The first woman to own, operate and edit a newspaper for women "The Lily" (published in Seneca Falls, New York -- the birthplace of women's rights), ardent suffragist Amelia Bloomer is often recalled for her support of a revolution in dress for the women of the mid-1800s. At that time, women wore corsets under their dresses which were very heavy, required assistance for dressing, and permanently altered the locations of a woman's organs. Bloomer advocated for a looser top, a skirt that stopped at the knee, with a pair of pants worn under the skirts ("bloomers"). Bloomer and others abandoned this more comfortable attire when it became apparent that audiences were more focused on their clothing than on their suffrage message. A long-time associate of women's rights pioneer Elizabeth Cady Stanton, Bloomer has been inducted into the National Women's Hall of Fame.

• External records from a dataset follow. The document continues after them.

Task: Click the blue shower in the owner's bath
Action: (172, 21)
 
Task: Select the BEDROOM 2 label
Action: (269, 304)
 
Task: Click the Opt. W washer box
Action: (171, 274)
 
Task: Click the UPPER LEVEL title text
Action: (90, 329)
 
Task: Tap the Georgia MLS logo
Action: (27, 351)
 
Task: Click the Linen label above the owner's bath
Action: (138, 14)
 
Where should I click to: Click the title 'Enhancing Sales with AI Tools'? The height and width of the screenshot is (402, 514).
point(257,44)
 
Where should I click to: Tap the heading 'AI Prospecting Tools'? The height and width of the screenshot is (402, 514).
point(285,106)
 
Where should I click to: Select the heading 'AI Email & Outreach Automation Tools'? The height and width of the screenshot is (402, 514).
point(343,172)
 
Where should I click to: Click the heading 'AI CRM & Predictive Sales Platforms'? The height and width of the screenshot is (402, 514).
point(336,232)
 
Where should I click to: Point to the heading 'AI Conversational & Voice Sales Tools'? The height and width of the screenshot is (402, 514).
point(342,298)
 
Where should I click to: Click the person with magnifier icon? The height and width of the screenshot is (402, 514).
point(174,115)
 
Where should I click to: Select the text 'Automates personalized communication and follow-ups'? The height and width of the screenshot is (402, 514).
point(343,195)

In the early 1950s, much attention at birth was focused on the mother. Dr. Virginia Apgar , a pediatric anesthesiologist at Columbia University, was concerned that more attention needed to be focused on the infants, particularly those that needed medical assistance. In 1952, Dr. Apgar developed a maximum ten-point score, called the Apgar Score, that assesses the infant's condition in five categories and awards a 0, 1 or 2 in each category: Appearance, Pulse, Grimace, Activity, Respiration (APGAR). It can be administered quickly by any medical professional, has saved the lives of countless individuals, and is used worldwide in hospitals. The first woman to head a department at Columbia University and the first woman full professor across the entire University, Dr. Apgar has been featured on a U.S. postage stamp and has been inducted into the National Women's Hall of Fame.

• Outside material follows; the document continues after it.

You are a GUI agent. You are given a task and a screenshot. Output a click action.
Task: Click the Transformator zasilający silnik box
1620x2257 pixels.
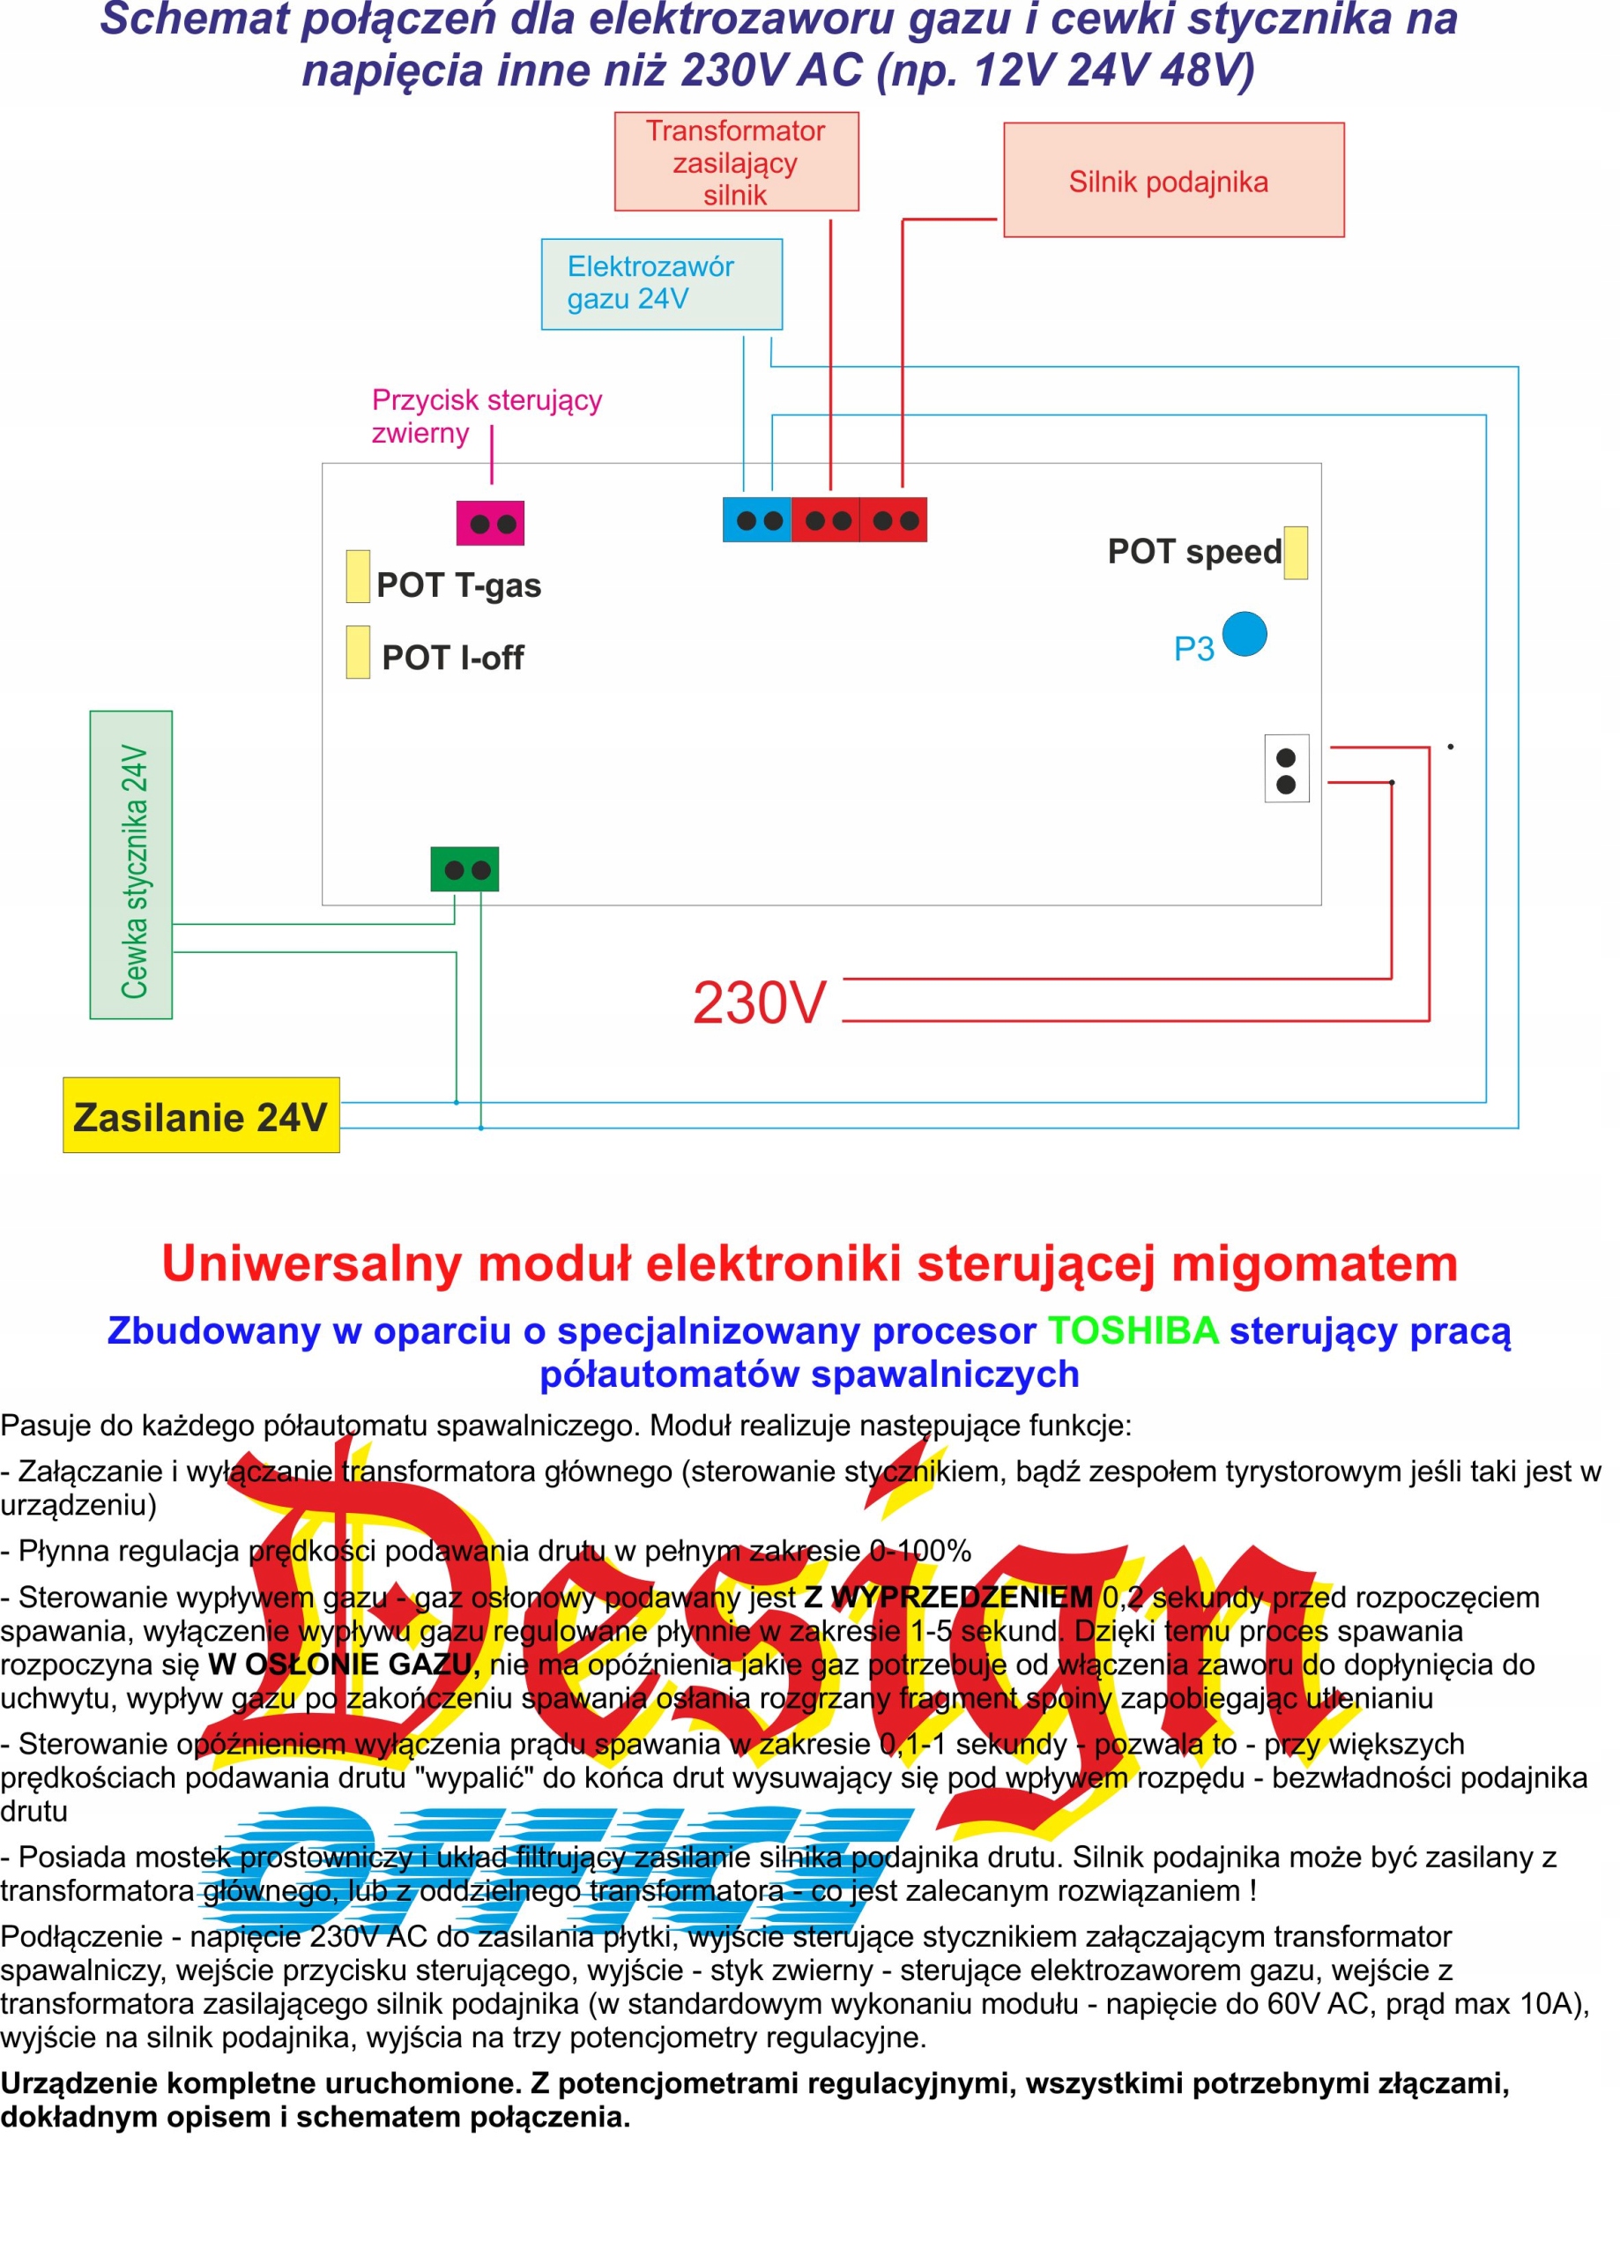click(735, 161)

The holder of seven patents, chemist Helen Murray Free spent her career collaborating with her husband. Together, they invented technologies that benefit people worldwide and changed the face of medical diagnostics. One of their most significant efforts was the development of Clinistix, the first dip-and-read diagnostic test strip for monitoring glucose in the urine. Today, dip-and-read diagnostic strips are used for diabetes, pregnancy tests, and other conditions. Free received numerous honors, including the 2009 National Medal of Technology and Innovation. The Medal citation reads "For her seminal contributions to diagnostic chemistry through development of dip-and-read urinalysis, which gave rise to a technological revolution in convenient, reliable, point-of-care tests and patient self-monitoring." Free has been inducted into the National Women's Hall of Fame.

Learn about more she-roes and celebrate amazing women.
From clothing, to saving lives, to providing medical treatments, women have seen a need and invented a solution. Dr. Virginia Apgar and Amelia Bloomer are among the more than 850 women profiled in the book Her Story: A Timeline of the Women Who Changed America. I am proud to stand on the shoulders of these mothers of invention.